**Action item**
Lines to restate from the data below: from the one containing "Women's Health (30, 2385)" to the one containing "Assbabe2020 ManyVids Leak", both included. Give them again exactly, and only them.

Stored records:
══════

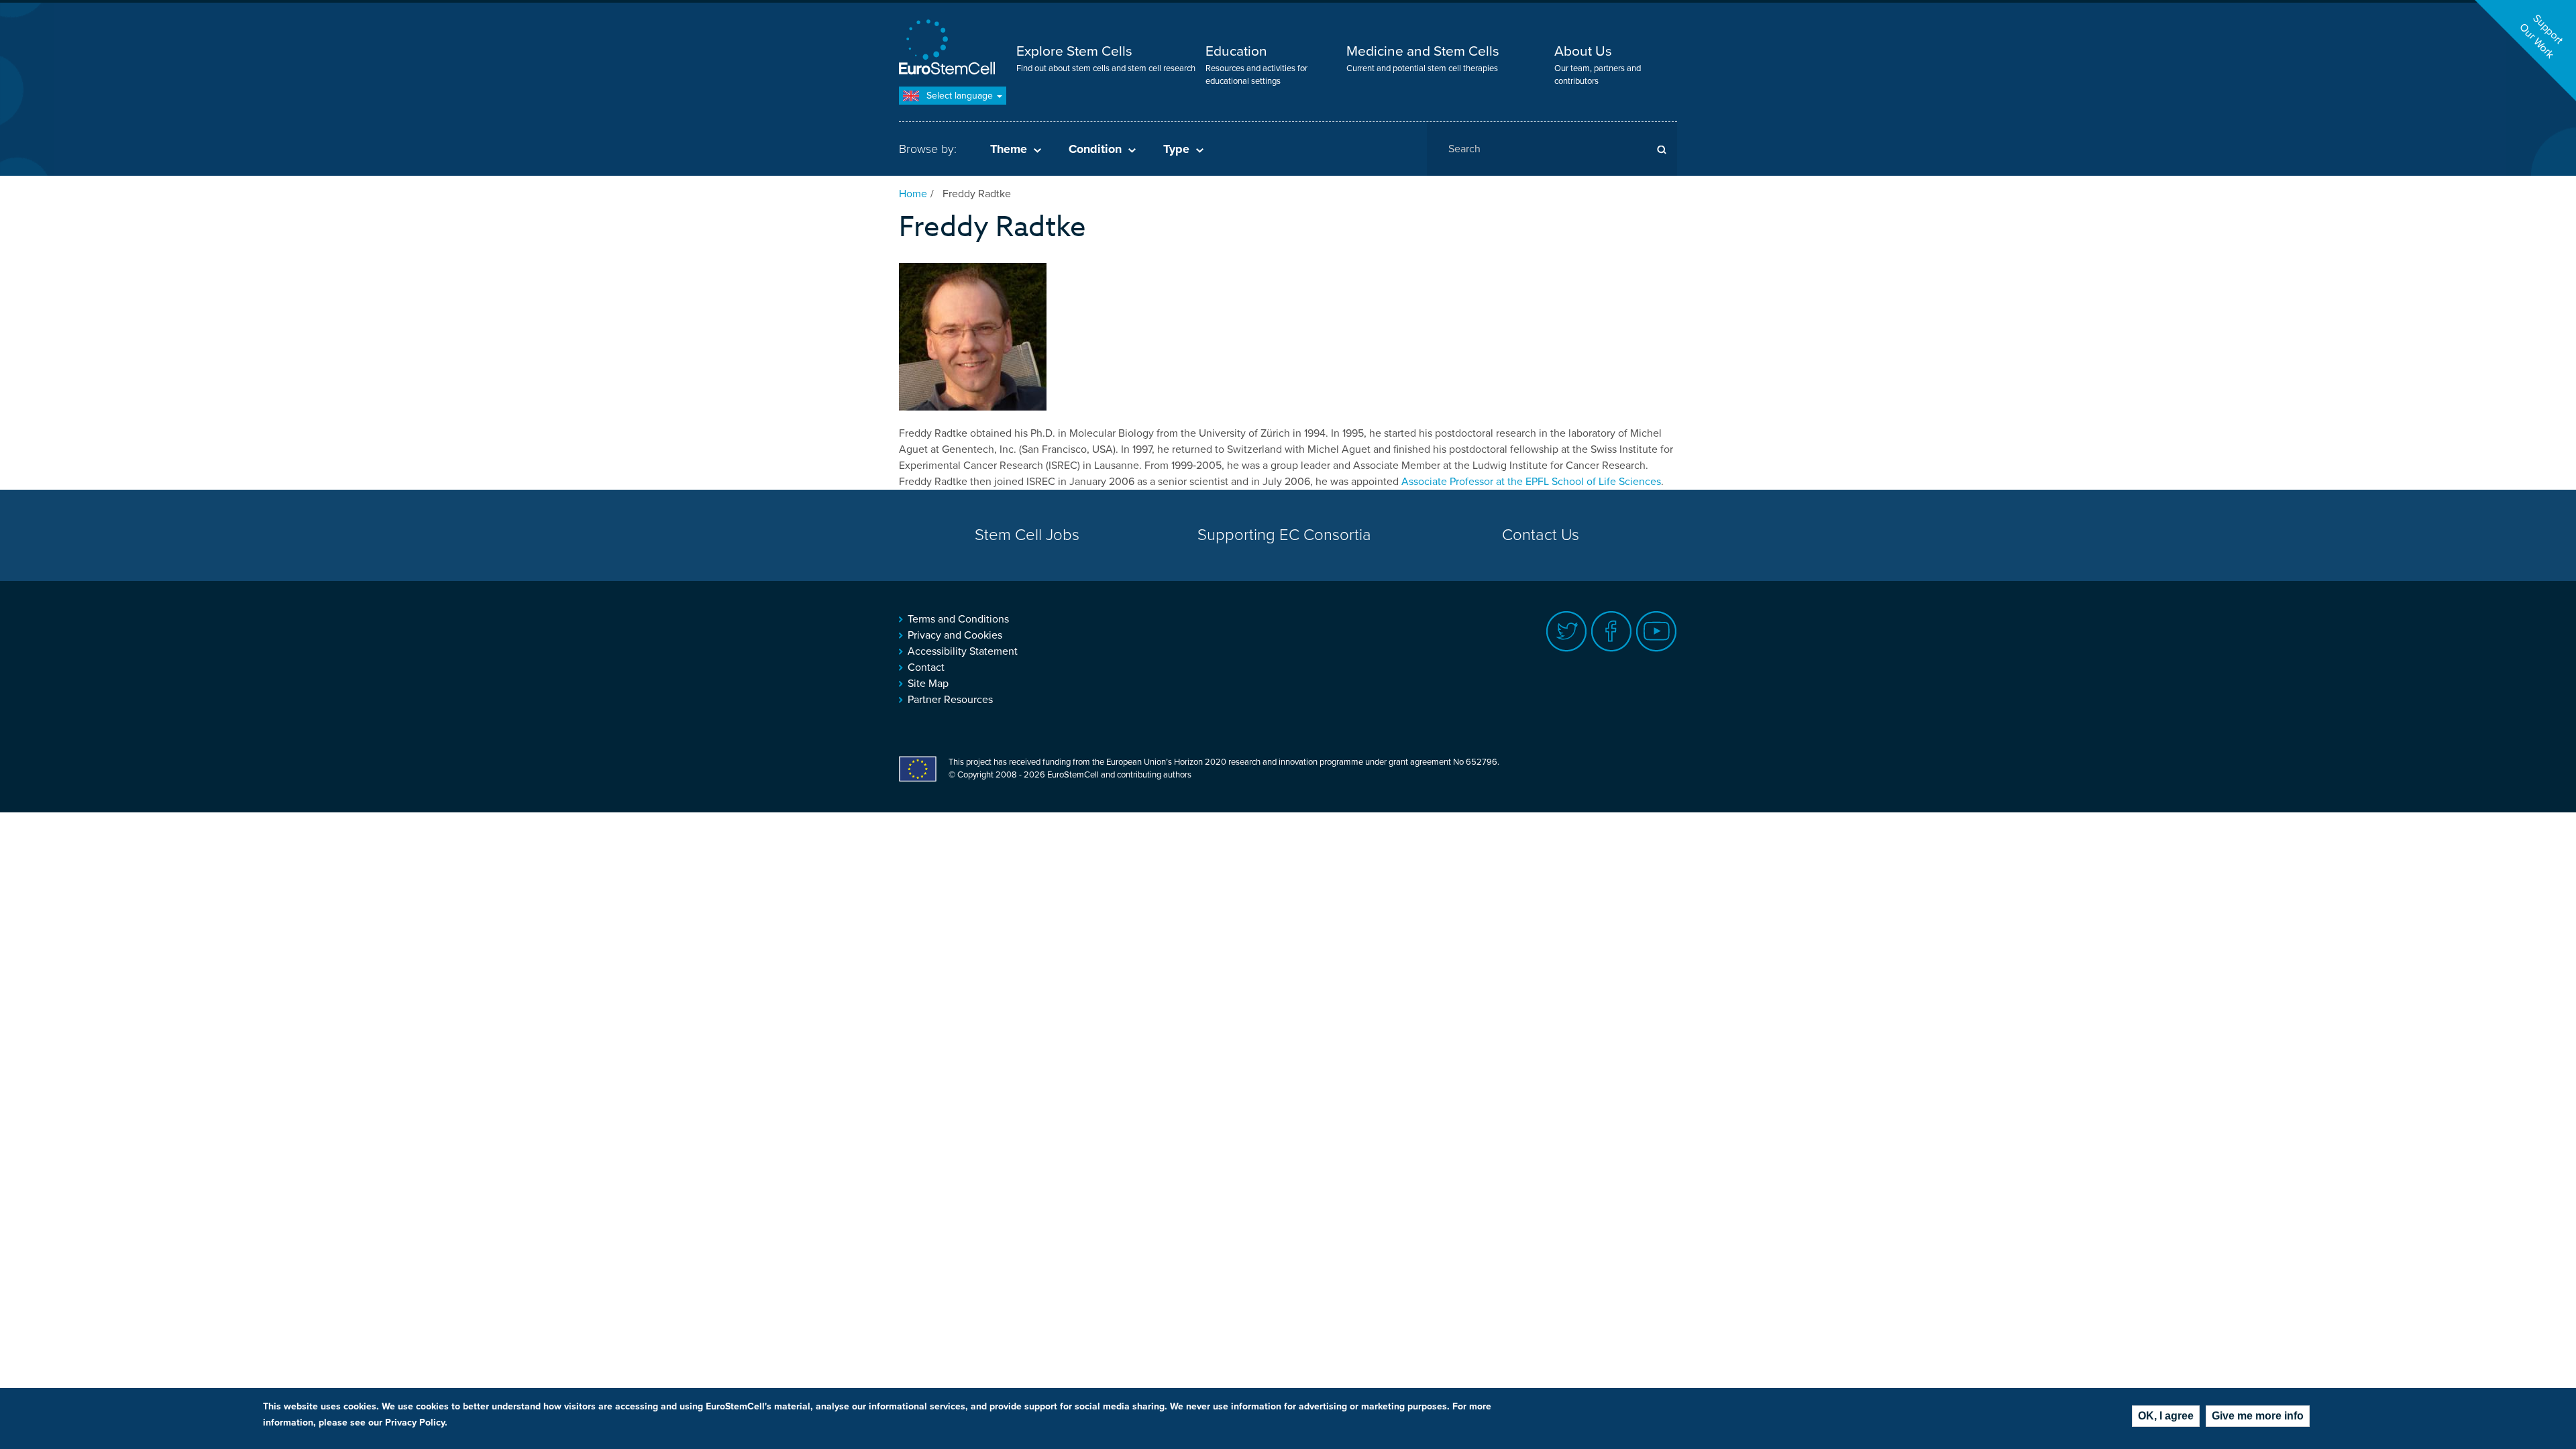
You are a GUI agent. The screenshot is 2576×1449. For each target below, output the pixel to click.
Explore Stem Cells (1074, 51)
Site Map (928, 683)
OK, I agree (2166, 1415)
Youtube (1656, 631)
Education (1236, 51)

══════

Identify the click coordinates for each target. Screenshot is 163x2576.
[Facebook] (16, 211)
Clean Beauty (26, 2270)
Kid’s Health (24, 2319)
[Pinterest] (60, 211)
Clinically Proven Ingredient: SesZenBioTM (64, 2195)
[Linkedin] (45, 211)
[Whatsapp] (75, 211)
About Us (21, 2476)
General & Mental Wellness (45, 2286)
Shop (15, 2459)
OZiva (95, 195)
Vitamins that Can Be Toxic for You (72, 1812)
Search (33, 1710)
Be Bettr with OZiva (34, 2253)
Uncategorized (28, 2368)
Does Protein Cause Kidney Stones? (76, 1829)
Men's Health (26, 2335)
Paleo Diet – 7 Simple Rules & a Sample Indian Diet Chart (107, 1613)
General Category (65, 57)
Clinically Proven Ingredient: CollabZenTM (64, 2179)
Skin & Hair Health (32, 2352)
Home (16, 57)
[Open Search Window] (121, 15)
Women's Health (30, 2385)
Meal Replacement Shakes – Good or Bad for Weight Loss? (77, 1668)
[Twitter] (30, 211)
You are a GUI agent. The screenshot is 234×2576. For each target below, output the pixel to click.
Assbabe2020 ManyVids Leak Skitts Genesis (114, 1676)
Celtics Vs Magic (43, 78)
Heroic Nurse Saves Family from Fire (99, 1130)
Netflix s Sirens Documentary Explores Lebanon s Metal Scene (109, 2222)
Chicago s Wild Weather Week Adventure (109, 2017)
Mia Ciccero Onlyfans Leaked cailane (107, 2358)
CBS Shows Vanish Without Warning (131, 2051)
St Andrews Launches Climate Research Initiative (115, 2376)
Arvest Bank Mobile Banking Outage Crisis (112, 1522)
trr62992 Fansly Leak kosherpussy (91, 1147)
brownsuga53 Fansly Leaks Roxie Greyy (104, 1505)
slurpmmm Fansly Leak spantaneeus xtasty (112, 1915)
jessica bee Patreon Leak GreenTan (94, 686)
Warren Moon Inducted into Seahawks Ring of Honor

══════

**Exercise solution**
Women's Health (30, 2385)
Meal Replacement Shakes – Good or Bad for Weight Loss? (77, 1668)
[Twitter] (30, 211)
You are a GUI agent. The screenshot is 234×2576. For each target below, output the pixel to click.
Assbabe2020 ManyVids Leak Skitts Genesis (114, 1676)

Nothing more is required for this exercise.